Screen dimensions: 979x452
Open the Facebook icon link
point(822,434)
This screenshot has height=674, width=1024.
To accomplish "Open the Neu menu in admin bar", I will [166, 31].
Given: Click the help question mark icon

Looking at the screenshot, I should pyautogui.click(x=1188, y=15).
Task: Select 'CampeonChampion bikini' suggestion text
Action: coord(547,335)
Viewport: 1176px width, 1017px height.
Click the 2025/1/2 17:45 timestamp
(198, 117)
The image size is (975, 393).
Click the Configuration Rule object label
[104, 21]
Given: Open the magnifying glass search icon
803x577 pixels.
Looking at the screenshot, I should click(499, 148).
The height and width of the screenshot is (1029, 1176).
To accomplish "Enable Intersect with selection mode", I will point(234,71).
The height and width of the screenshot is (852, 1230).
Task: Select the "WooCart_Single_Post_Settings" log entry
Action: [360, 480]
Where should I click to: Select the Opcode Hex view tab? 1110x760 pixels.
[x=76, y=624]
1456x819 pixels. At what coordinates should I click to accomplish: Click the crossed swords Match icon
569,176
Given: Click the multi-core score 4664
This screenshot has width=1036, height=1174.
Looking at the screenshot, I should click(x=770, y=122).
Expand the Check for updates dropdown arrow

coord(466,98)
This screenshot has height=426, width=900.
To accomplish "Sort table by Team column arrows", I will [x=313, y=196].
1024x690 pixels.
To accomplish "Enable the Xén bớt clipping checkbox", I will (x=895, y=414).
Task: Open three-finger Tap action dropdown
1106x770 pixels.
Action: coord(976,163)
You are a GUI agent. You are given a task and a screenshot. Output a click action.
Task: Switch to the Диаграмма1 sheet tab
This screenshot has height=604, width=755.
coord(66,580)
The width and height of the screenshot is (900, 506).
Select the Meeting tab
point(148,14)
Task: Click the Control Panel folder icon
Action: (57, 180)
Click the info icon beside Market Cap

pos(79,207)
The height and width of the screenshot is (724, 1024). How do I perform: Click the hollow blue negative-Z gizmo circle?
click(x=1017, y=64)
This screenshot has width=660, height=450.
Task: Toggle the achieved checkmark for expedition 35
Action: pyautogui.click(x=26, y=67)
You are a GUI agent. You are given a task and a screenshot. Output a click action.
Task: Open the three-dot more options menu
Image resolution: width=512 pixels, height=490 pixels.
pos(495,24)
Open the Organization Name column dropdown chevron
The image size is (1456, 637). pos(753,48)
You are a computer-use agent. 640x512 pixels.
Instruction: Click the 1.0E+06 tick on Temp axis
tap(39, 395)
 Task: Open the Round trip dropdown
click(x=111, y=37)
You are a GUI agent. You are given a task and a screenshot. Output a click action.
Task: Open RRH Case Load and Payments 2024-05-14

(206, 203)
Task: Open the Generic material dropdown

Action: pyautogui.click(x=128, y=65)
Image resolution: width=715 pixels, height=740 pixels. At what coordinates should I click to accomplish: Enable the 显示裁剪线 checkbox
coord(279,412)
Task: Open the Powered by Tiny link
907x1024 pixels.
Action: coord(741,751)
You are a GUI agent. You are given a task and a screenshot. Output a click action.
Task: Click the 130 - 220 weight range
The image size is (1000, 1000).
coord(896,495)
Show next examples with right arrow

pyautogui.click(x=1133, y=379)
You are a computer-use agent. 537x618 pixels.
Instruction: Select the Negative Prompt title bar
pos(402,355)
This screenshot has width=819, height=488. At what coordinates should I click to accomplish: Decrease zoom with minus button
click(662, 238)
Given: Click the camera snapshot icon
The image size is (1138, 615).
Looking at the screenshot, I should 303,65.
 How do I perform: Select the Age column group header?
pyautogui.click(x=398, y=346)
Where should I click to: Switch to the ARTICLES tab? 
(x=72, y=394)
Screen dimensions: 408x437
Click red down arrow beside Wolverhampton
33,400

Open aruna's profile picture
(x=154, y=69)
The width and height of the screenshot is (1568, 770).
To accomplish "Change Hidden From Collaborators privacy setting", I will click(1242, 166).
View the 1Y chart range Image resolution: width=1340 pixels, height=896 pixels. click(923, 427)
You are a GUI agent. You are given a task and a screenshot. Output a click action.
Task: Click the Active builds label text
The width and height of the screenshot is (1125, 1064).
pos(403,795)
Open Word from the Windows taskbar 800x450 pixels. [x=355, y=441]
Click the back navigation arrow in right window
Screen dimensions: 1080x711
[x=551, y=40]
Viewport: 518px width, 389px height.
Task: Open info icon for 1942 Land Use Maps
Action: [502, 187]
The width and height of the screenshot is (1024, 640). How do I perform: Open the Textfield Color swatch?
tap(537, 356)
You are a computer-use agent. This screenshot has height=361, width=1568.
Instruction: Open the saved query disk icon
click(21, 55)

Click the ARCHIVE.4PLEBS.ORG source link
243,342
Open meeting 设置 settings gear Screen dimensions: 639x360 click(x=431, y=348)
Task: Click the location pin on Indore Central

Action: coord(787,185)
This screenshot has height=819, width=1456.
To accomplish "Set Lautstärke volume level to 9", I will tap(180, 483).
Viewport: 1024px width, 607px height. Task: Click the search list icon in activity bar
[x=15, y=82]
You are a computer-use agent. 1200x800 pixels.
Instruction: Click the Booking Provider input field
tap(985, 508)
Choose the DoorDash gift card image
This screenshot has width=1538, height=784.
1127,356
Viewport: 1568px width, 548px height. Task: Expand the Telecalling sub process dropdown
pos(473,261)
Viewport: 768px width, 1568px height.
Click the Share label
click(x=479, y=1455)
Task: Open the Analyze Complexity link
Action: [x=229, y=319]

EXERCISE INSTRUCTIONS:
Give the number of lines in the data that include the string "menu", please, and nothing else.

COMPLETED EXERCISE:
2